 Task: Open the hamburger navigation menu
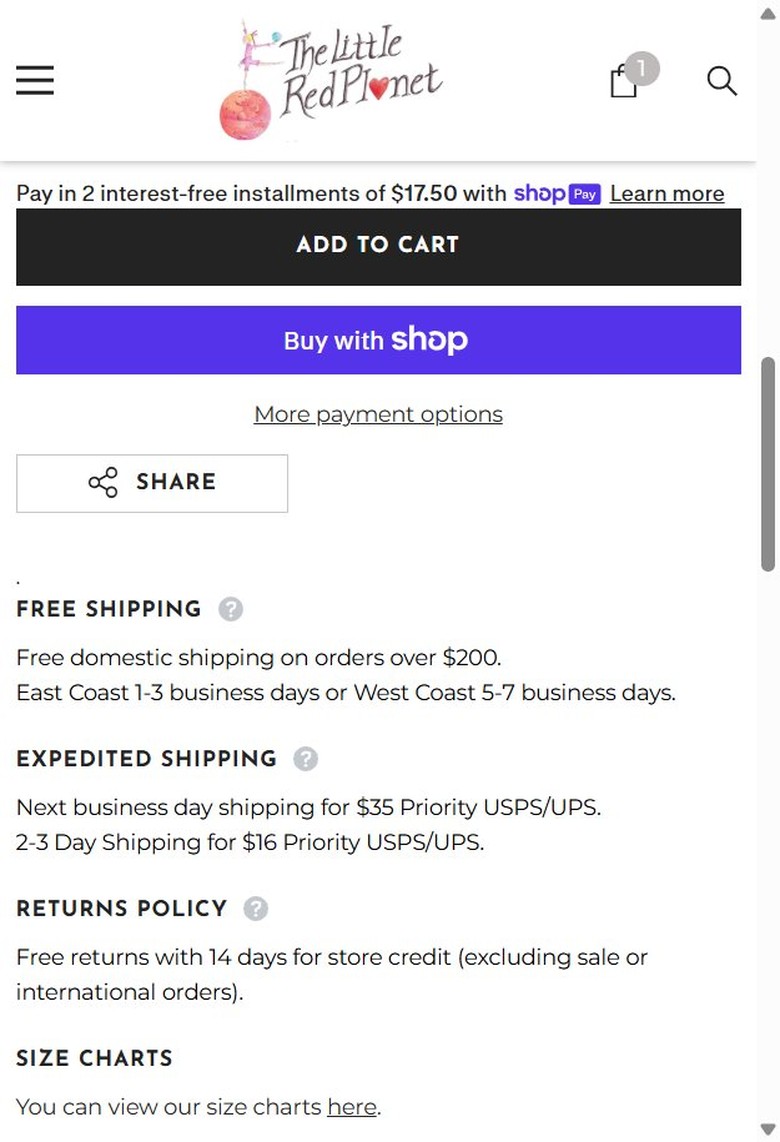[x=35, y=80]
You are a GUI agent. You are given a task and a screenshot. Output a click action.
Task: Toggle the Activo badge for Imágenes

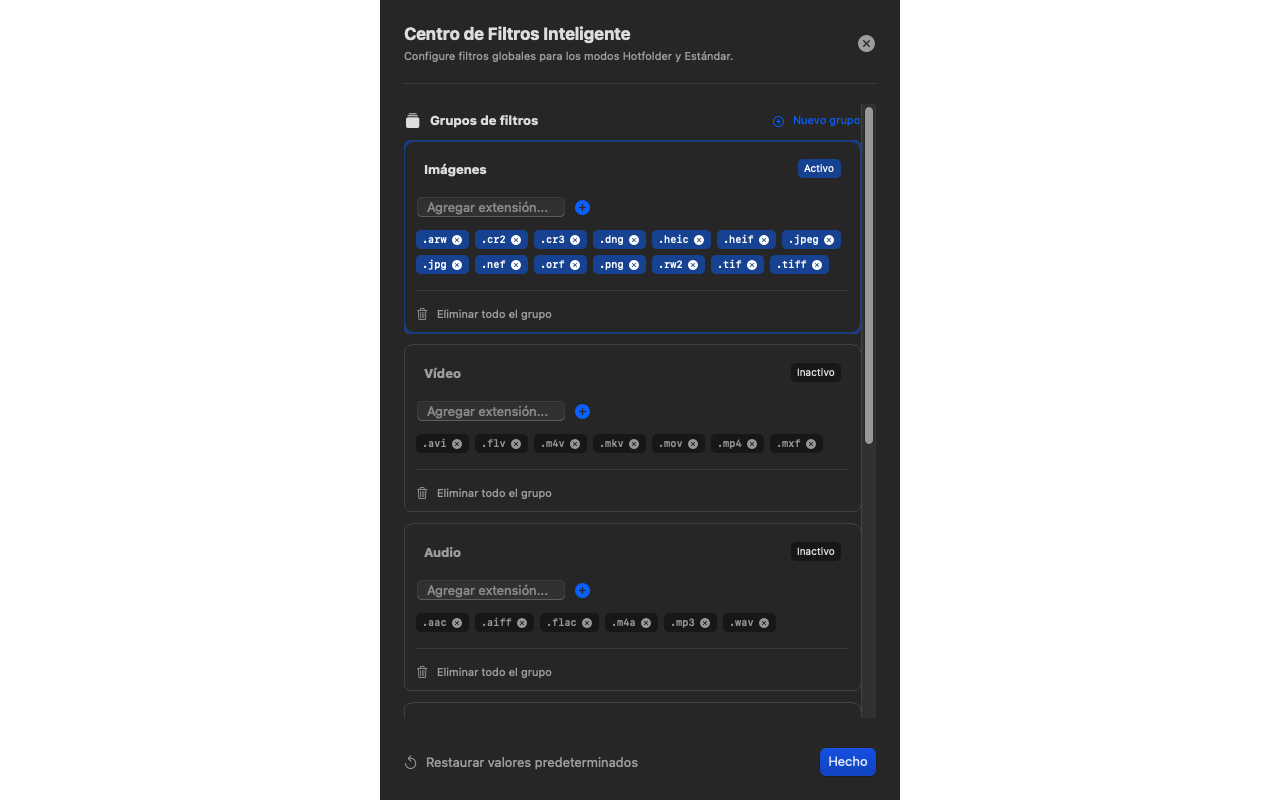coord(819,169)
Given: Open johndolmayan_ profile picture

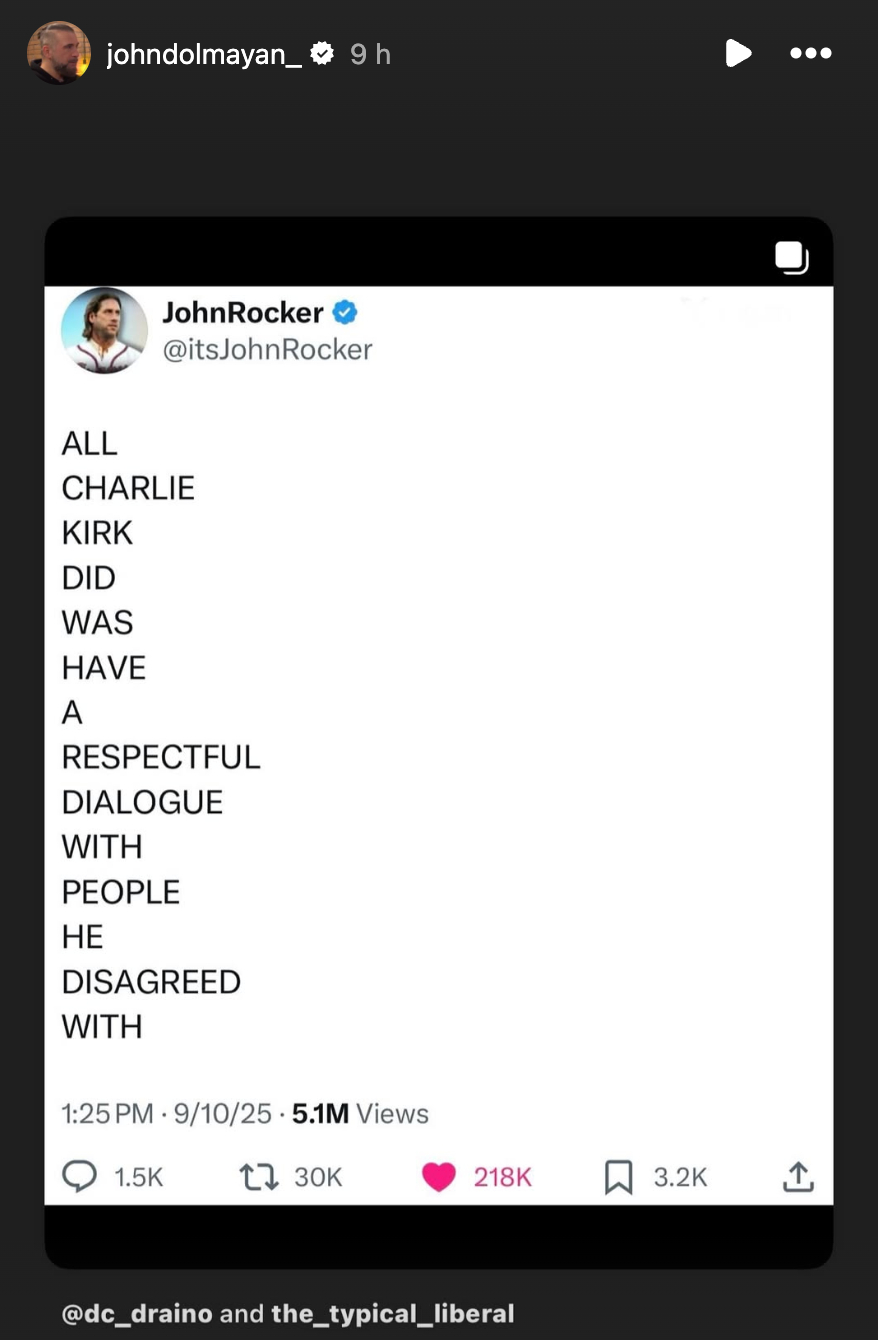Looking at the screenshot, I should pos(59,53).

Assignment: A word-for-word reprint of the listing above is needed, minus the pictures.

Task result:
 Task: Open the hamburger navigation menu
[x=35, y=80]
You are a GUI agent. You are given a task and a screenshot. Output a click action.
Task: Toggle the Activo badge for Imágenes

coord(819,169)
Given: Open johndolmayan_ profile picture

Looking at the screenshot, I should pos(59,53).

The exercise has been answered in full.